Great article on DENSE_RANK and its application using PS.
http://fugoconsulting.wordpress.com/2010/04/19/the-power-of-rank/
The power of RANK
by sundarmk on April 19, 2010
Talk PeopleSoft and you can’t avoid talking about the omni-present, omni-potent “Effective Date”. Ah! What a convenient way to store active and historic records, all in one place? Often you end up developing SQLs that self-join an effective dated table to reach out to the most active record. But, when an effective dated table grows, grows and grows, you soon start having a “King Kong-rampaging-the-streets-of-New-York” scene in your database. Pages take forever to load, sometimes even time-out. Processes never seem to end, so you can’t generate those interface files you need to send across to up/down stream systems. Heck…you can’t even generate that simple Employee listing report and keep your manager happy.
A typical effective-dated query on JOB table looks like:
SELECT J.EMPLID, J.EMPL_RCD, J.EFFDT, J.EFFSEQ……….
FROM PS_JOB J
WHERE J.EFFDT = (SELECT MAX(EFFDT) FROM PS_JOB
WHERE EMPLID = J.EMPLID
AND EMPL_RCD = J.EMPL_RCD
AND EFFDT <= SYSDATE)
AND J.EFFSEQ = (SELECT MAX(EFFSEQ) FROM PS_JOB
WHERE EMPLID = J.EMPLID
AND EMPL_RCD = J.EMPL_RCD
AND EFFDT = J.EFFDT)
Each row for an employee is matched up against all of their other rows to determine the latest effective-dated row. In other words, if the employee has three rows in all, you access the three rows once in the main query and three times again for each row in the subquery. Thats 3+(3×3) = 12 reads against the database for one employee.
If an employee has about 100 rows of data (a common scenario in organizations that have been running on PeopleSoft for over a decade), thats a whopping 10,100 – 100 + (100 x 100) – reads against the database. That’s just for one employee! Many other mammoth-sized tables, for example the Global Payroll Accumulator table GP_RSLT_ACUM, use effective dates and suffer similar performance issues.
Oracle’s LAST analytic function offers a better way to handle this problem. The LAST function with a few other friends like KEEP, DENSE_RANK and OVER, forms a great team that delivers results! Without further ado, here’s the LAST way of doing the effective dated sub-query.

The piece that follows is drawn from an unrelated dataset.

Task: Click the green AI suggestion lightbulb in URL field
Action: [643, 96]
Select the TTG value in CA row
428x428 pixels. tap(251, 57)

SELECT J.EMPLID, J.EMPL_RCD, J.EFFDT, J.EFFSEQ
FROM (
SELECT EMPLID, EMPL_RCD, EFFDT, EFFSEQ
MAX(EFFDT) KEEP (DENSE_RANK LAST ORDER BY EFFDT, EFFSEQ)
OVER (PARTITION BY EMPLID, EMPL_RCD) MAX_EFFDT
MAX(EFFSEQ) KEEP (DENSE_RANK LAST ORDER BY EFFDT, EFFSEQ)
OVER (PARTITION BY EMPLID, EMPL_RCD) MAX_EFFSEQ
FROM PS_JOB
) J
WHERE J.EFFDT = J.MAX_EFFDT
AND J.EFFSEQ = J.MAX_EFFSEQ
All the fire power is packed in a single inline query, in which you select all the columns you need plus two other pseudo columns – MAX_EFFDT and MAX_EFFSEQ.
The pseudo-column is composed of:
1. An aggregate function, which could be any of MAX, MIN, SUM, etc., which aggregates on rows ranked by LAST.
2. DENSE_RANK LAST – Handpicks only those rows that rank LAST after ordering the dataset by EFFDT and EFFSEQ.
3. OVER – Indicates how to group the dataset, in this case, EMPLID and EMPL_RCD.
The inline query returns as many rows as an employee has on the PS_JOB table. The main query doesn’t have to do much here. It does a simple join on the pseudo-columns to throw the result back in a jiffy. There have been cases when the LAST function performed hundreds of times faster compared to the old-fashioned sub-query.
You can use the LAST function, virtually anywhere you would use a standard sub-query. Some of the other tables that I have had tremendous luck with LAST function are PSTREENODE and PS_GP_RSLT_ACUM.